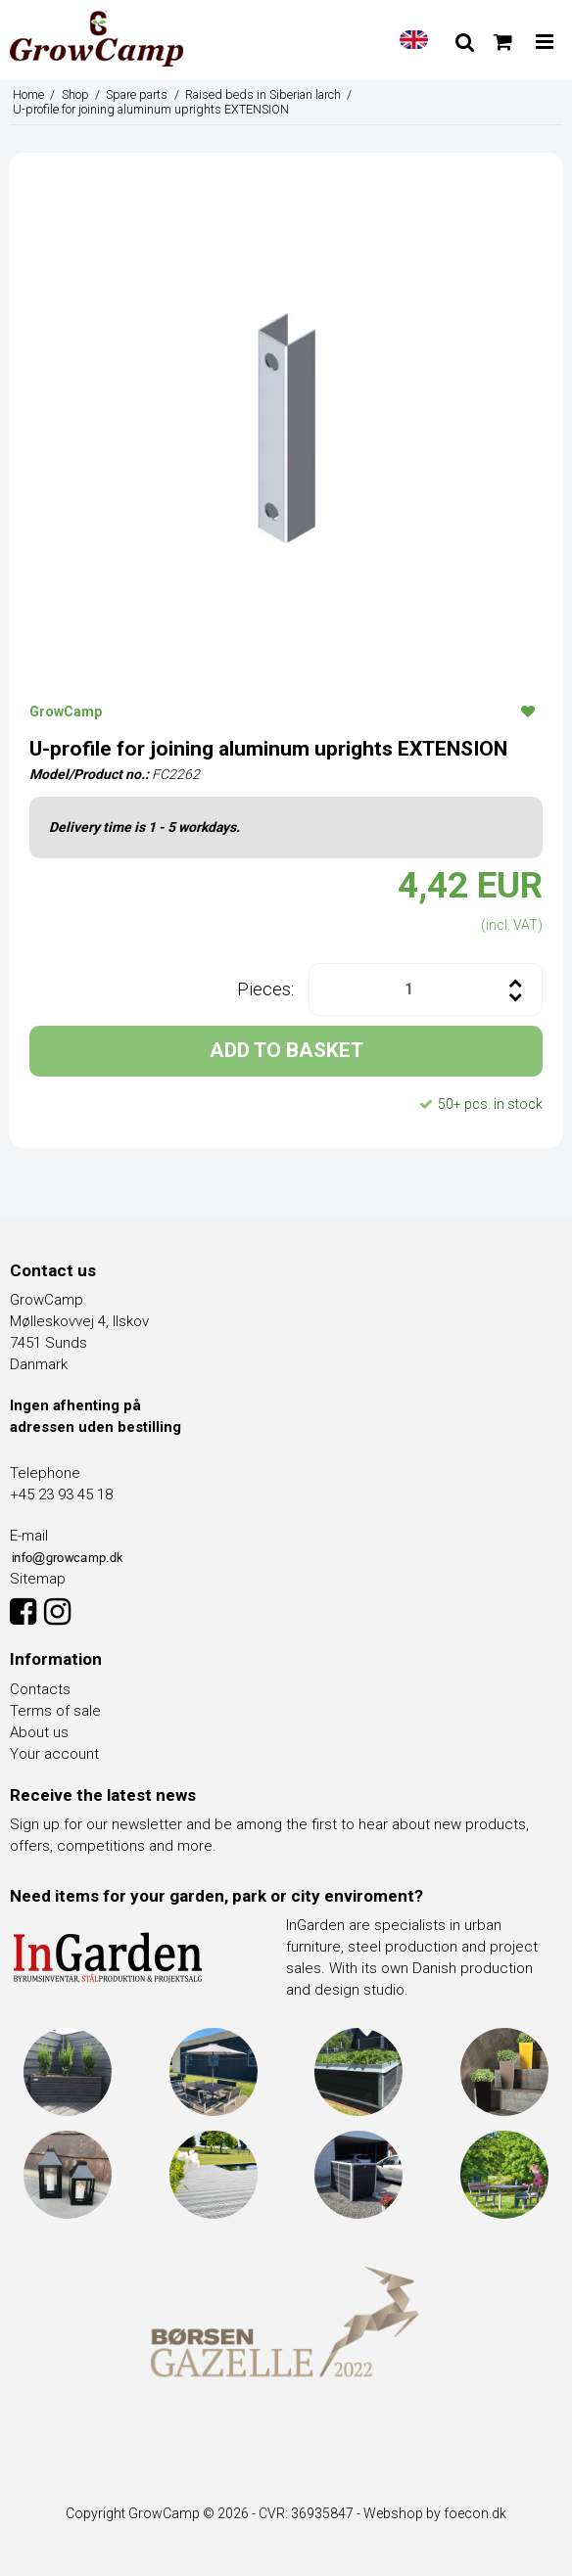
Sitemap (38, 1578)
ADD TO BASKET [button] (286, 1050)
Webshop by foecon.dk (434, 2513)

▬▬▬▬▬▬▬▬▬▬

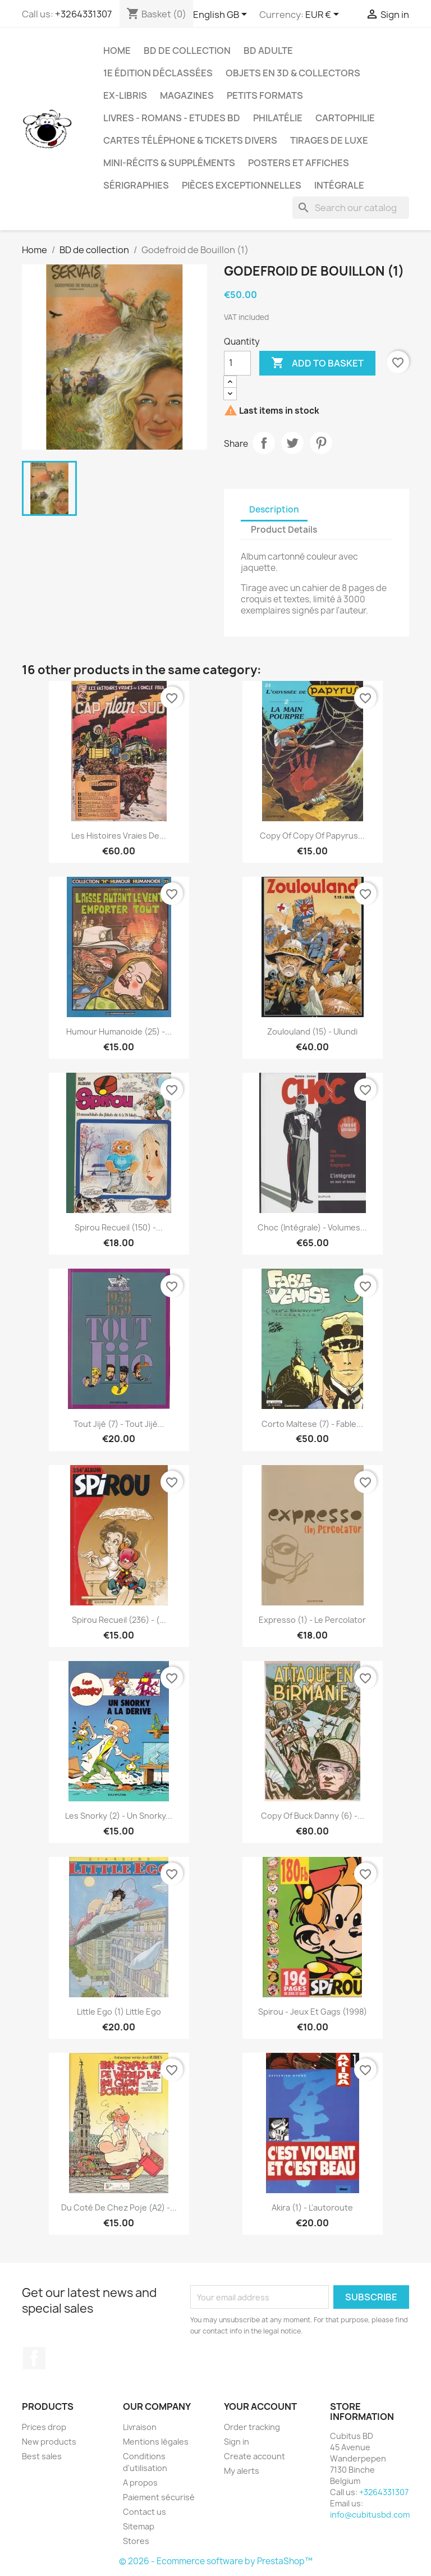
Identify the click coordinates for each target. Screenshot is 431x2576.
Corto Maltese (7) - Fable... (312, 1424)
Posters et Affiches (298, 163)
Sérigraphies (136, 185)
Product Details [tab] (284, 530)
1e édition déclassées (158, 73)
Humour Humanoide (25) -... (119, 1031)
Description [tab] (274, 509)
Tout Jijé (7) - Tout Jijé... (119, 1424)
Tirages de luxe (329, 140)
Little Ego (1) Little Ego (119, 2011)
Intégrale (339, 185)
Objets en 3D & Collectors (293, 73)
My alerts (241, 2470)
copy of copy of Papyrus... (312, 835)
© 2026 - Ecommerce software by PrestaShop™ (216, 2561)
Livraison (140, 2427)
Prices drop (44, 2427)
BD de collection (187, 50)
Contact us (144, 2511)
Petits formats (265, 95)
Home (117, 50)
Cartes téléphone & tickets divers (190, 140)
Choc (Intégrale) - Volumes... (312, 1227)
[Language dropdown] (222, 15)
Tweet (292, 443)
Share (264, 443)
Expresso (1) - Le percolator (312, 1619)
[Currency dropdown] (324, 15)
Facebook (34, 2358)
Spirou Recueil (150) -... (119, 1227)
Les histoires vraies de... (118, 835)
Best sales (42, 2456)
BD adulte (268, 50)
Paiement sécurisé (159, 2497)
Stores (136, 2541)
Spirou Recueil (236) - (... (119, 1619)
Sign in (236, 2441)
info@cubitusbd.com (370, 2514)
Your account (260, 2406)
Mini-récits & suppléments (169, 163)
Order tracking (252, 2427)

▬▬▬▬▬▬▬▬▬▬

Lay out the material from the line with "Stores (136, 2541)" up to and including the line with "Order tracking (252, 2427)" as a two-column CSV with the headers text and answer. Give one row for each line, placing the text and its answer in separate quoted fields and replacing any line breaks with spaces.

text,answer
"Stores","(136, 2541)"
"Spirou Recueil (236) - (...","(119, 1619)"
"Sign in","(236, 2441)"
"info@cubitusbd.com","(370, 2514)"
"Your account","(260, 2406)"
"Mini-récits & suppléments","(169, 163)"
"Order tracking","(252, 2427)"